Data to use section start
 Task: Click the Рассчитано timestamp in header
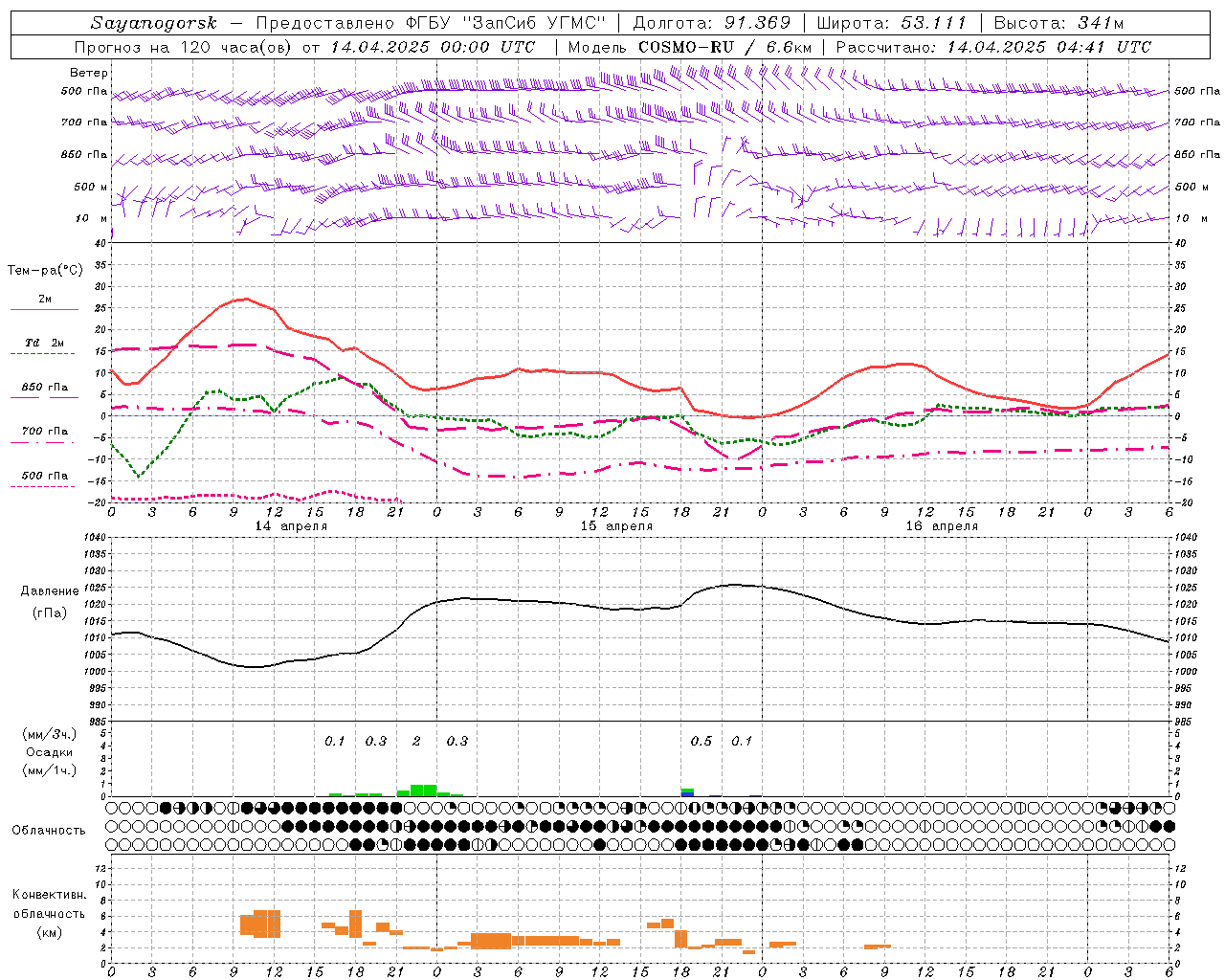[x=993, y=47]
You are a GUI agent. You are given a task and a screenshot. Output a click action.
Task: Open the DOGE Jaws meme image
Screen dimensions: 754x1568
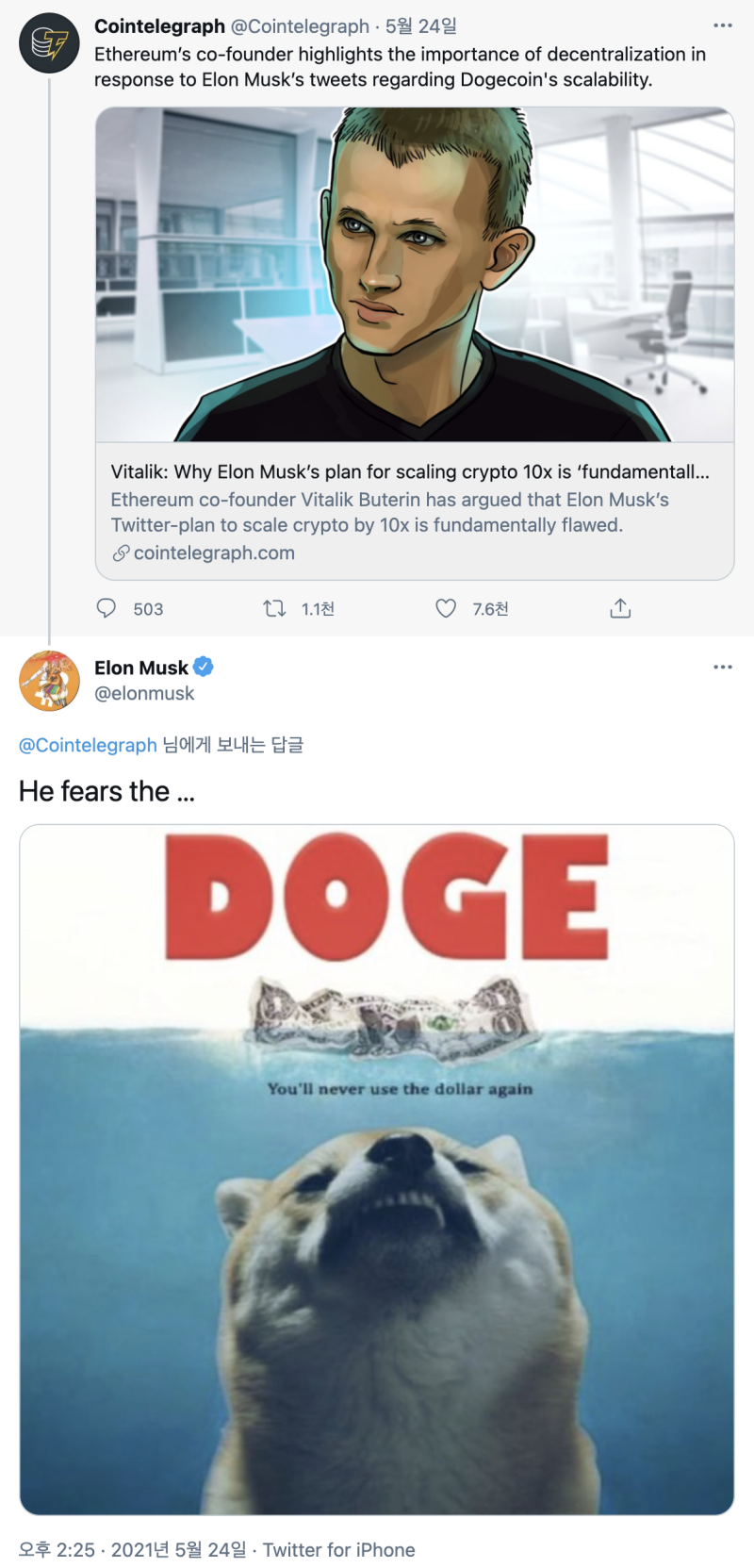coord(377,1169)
Data to use section end
(What is being asked)
Exact reproduction is required. Output only the lines from the one with "You are a GUI" through the end of the listing above, both ends included, and no pictures.

(Exercise response)
You are a GUI agent. You are given a task and a screenshot. Output a click action.
Task: Open the DOGE Jaws meme image
Screen dimensions: 754x1568
coord(377,1169)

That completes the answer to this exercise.